Exercise brief:
Find all lines in the records that include the word "legend", and copy them out.

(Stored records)
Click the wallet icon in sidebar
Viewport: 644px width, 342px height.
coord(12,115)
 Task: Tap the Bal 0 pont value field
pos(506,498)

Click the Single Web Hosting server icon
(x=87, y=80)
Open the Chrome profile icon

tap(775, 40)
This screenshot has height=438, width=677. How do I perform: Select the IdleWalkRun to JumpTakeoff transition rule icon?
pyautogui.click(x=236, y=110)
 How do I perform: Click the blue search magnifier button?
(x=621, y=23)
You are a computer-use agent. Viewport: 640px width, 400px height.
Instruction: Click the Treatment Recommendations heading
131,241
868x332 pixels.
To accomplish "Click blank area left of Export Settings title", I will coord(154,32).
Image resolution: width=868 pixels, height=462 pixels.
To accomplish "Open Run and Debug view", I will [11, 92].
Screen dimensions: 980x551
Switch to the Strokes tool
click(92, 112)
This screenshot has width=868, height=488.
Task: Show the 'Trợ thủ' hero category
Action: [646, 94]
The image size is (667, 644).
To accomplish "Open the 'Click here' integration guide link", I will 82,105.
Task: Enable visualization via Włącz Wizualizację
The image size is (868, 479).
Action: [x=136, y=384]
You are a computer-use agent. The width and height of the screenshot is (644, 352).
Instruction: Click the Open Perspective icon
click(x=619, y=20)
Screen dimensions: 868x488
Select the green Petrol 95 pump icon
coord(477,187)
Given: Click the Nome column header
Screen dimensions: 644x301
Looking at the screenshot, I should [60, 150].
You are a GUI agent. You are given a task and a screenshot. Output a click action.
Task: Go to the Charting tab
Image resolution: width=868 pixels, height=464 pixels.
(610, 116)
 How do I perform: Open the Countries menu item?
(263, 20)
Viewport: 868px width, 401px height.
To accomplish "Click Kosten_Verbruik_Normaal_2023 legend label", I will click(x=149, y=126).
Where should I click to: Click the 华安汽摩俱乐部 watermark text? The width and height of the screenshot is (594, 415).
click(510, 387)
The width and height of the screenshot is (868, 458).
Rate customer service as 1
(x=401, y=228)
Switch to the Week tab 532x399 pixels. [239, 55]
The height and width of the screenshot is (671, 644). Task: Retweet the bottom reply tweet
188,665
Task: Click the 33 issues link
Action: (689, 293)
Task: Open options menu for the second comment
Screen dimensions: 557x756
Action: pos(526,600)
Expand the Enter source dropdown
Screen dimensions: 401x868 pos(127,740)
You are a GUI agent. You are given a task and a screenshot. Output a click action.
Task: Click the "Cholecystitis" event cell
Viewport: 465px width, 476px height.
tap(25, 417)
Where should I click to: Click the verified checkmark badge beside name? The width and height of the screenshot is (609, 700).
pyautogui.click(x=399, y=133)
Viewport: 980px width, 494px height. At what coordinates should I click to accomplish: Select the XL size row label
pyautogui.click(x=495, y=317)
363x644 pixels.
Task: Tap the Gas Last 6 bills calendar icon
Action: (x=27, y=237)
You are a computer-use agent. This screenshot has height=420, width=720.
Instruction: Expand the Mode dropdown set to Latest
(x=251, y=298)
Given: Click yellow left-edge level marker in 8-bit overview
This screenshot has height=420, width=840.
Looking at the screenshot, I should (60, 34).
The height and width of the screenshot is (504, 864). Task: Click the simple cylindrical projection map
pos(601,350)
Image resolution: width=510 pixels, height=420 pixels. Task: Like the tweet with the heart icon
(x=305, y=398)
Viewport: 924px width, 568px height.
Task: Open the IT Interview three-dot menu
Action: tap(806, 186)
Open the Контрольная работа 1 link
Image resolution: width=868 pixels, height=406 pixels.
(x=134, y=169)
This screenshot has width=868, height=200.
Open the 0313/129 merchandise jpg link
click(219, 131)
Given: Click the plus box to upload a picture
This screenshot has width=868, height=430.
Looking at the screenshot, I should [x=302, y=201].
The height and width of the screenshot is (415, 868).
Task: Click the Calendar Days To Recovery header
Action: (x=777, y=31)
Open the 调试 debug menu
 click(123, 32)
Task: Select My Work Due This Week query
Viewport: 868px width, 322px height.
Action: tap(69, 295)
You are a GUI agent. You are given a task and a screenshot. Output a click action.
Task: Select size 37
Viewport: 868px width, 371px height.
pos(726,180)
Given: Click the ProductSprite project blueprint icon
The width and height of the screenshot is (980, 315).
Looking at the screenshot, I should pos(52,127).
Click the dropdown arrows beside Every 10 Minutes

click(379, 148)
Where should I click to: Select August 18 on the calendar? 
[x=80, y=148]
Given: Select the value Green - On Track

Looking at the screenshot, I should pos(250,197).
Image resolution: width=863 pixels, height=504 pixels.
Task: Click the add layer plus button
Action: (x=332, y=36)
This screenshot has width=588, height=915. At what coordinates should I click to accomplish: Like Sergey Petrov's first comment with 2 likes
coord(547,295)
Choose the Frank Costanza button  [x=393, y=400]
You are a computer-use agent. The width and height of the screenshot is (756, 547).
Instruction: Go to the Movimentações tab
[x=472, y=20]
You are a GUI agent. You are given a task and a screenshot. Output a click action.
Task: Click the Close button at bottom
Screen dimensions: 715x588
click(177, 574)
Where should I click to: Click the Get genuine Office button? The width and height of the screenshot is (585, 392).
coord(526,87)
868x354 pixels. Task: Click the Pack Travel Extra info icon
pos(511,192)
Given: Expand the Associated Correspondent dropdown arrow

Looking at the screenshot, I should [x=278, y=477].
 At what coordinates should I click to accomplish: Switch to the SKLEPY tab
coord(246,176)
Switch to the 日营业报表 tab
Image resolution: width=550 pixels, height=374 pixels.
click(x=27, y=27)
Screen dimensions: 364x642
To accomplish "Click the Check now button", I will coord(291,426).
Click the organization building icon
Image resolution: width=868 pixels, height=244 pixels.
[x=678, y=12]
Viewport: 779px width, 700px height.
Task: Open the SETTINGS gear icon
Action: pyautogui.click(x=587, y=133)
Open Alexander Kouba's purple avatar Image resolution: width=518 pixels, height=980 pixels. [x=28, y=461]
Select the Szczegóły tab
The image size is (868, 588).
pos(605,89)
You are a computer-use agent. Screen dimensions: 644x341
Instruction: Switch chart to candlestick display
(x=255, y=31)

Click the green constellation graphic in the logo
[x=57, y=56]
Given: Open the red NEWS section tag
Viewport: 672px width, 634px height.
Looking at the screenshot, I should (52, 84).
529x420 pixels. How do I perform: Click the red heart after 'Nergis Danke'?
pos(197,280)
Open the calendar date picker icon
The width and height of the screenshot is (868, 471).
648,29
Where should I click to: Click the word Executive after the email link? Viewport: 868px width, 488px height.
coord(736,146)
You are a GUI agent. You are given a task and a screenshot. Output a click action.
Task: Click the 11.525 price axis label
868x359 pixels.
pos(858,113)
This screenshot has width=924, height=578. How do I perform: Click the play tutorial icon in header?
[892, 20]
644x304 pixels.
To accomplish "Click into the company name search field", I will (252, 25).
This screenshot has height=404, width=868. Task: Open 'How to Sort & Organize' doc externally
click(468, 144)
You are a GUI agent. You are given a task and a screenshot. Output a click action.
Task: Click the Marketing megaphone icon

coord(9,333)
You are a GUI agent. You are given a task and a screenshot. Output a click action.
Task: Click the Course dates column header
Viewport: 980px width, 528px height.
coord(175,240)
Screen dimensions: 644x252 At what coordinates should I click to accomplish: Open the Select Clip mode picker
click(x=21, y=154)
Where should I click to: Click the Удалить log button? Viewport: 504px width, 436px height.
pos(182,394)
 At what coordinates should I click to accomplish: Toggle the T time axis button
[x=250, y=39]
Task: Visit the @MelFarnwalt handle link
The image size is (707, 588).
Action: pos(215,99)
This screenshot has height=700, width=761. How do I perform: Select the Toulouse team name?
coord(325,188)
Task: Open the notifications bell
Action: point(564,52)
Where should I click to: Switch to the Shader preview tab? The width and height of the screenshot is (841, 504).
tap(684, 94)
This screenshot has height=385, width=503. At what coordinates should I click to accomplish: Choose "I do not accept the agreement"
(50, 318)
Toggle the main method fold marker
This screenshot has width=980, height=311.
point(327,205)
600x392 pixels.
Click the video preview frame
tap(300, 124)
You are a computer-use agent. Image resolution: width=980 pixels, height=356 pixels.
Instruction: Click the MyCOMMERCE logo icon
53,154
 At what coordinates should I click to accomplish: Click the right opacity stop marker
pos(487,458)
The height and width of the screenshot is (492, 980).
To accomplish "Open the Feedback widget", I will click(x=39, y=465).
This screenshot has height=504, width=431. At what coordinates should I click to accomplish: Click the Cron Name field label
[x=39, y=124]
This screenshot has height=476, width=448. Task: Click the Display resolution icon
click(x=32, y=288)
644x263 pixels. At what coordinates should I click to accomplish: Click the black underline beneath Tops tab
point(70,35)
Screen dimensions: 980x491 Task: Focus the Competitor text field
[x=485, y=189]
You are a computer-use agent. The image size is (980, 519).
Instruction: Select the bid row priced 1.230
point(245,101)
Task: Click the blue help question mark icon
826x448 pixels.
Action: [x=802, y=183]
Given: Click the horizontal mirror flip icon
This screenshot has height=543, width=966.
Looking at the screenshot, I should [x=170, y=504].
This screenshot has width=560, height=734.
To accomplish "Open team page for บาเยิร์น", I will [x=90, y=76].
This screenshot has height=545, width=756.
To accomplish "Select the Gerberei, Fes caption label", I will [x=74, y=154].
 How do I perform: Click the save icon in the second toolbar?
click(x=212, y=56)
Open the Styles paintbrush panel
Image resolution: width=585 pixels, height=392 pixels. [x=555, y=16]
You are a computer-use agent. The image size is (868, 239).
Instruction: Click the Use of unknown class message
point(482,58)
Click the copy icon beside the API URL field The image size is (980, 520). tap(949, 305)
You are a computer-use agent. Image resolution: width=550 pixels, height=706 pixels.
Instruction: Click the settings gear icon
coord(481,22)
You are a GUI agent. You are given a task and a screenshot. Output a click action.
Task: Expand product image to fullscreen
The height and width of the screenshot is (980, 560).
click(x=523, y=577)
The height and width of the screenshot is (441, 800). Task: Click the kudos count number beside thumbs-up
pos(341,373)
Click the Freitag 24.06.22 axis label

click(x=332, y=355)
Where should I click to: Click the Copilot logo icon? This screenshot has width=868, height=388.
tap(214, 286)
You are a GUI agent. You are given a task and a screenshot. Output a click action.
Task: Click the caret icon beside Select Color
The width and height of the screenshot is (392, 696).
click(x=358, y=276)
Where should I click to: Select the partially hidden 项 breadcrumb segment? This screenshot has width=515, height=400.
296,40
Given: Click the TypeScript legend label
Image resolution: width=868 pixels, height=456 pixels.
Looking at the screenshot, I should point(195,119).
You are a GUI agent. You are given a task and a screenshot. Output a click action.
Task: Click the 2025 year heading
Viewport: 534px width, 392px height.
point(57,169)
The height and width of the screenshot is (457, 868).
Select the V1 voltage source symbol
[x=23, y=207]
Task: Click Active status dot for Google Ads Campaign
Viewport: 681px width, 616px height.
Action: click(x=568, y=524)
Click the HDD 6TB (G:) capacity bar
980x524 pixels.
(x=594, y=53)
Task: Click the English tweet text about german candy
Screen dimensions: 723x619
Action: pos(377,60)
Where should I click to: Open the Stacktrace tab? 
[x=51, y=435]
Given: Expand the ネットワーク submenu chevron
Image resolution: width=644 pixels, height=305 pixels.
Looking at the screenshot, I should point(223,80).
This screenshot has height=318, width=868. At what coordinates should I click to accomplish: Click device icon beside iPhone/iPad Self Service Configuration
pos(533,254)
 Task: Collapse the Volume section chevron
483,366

Response to this task:
To accomplish "Click Kosten_Verbruik_Normaal_2023 legend label", I will click(x=149, y=126).
Given: Click the TypeScript legend label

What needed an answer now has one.